Revision as of 09:38, 25 May 2020

Contents

Preparation

  1. Open Qgis with a new project.
  2. Prepare main Qgis map viewer:
  • Load a vector file with Ground Control Points (GCPs) that were signalized on ground and measured by a differential GNSS reciever : geodata/w02/gcp_points.gpkg
  • Add an aerial ortho photo map as background layer. Open the Datasource manager and establish a connection to a map server: Browser --> XYZ Tiles --> Google Satellite. Note, the Project Coordinate system switches automatically to EPSG:3857 (WGS84 / Pseudo Mercator). Project --> Project properties --> CRS make sure that Enable 'on the fly' CRS transformation is checked.
  • In Layers panel drag the GCP vector file on top of Google Satellite.
  • Change the color of the point markers: Right click on Layer name in the Layers panel Layer Properties--> Style
  • Show label of the GCP layer. Layer Properties--> Label. Label with the first column ("comment").
  • Right click on Layer name in the Layers panel Zoom to layer

Qgis geo prepare.png

Registration of ground control points (GCP)
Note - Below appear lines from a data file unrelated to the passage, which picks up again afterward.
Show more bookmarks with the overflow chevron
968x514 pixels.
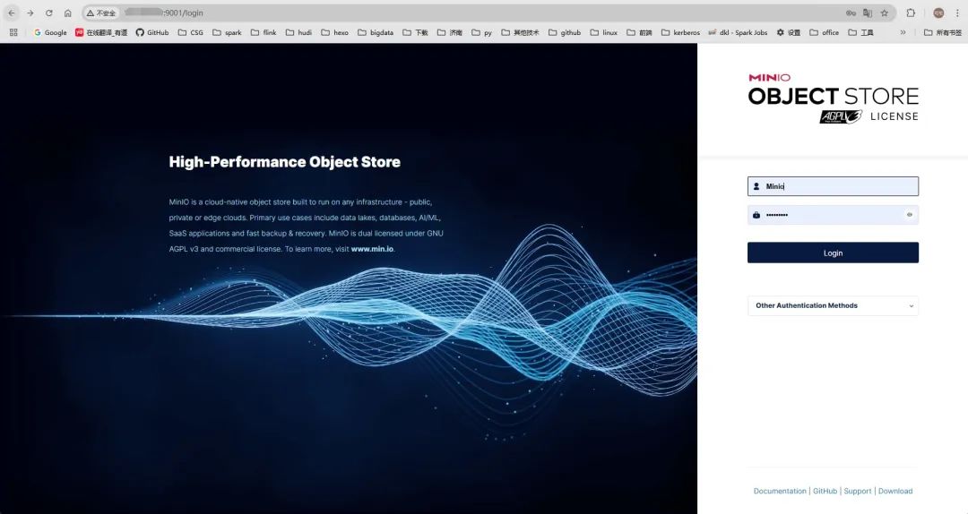coord(903,32)
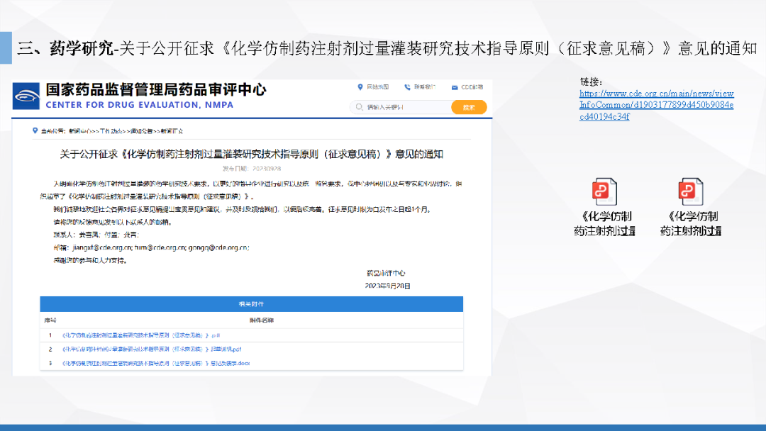This screenshot has height=431, width=766.
Task: Click the CDE logo icon
Action: pos(26,95)
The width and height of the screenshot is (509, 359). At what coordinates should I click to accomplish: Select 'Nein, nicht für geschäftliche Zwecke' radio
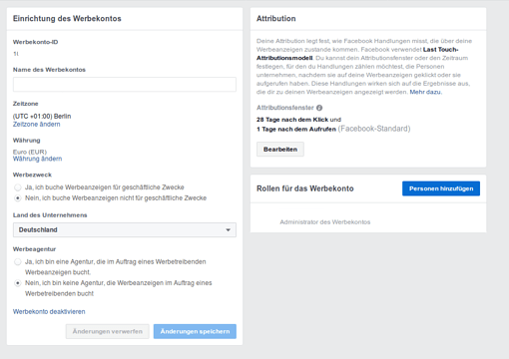click(x=18, y=198)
  • Open Raster –-> Georeferencer -–> Georeferencer.
  • Open a UAV photo that has no spatial reference system (raw image coordinates): geodata\uas\mavic_ortho_rgb.tif.

When the dialog Define spatial reference system appears press ESC.

  • Georeferencer --> Settings --> Configure Georeferencer. Check the box beside Show IDs of ground control points. And choose residual units: Pixels.
  • Add ground control points. First, navigate to a ground control point in the UAV image (e.g. cross signal). Zoom in with the magnifying glass or use the mouse roller.
  • Zoom in to a point which you can recognize on both the UAV photo and on Google maps in the main Qgis viewer. Attention: if the zoom factor is too large (scale > 1:900) Google maps is not displayed or not in the correct position of the main map canvas!
  • Click on Add point on toolbar.

Georef menu.png. A cross shows up. Move the cursor to the first ground control point (cross signal). Zoom in and mark the center of the cross with the cursor and register the position in the image by a left click. A new window Enter map coordinates opens. Click From map canvas. The Georeferencer window will now minimize automatically.

  • Click on the same point in Google maps in the main viewer. The coordinates of the main viewer are now transferred directly to the "Enter map cordinates" window. OK.

Qgis geo addp.png

  • Zoom to the next control point, activate Add point and continue until 5 GCPs (S01, S02, S03, S04, S06) are registered.
  • For changing the position of a point that is already defined activate Move GCP point. Move gcp.png. Move the point by clicking on it in the Georeferencer viewer.
  • For deleting a GCP activate Move GCP point Delete gcp.png and click on it. Alternatively click on a point in the GCP table, right click delete.
  • Save the registered GCP points. File --> Save GCP points as .... Save.

Transformation and Resampling

  • Define the transformation settings. Click on Transform settings button.png

and determine the following settings: Qgis geo transform.png The Target SRS should be the same as the GCP coordinates registered from Google maps: EPSG: 3857, WGS84/ Pseudo Mercator. First, try the transformation type Linear. The horizontal Residuals are now displayed in the last column of the GCP table. In the first column of the table individual points can be switch on or off. Check if the mean error (root mean square error) shown in the grey bar at the bottom of the window can be improved. Change the transformation type to Helmert.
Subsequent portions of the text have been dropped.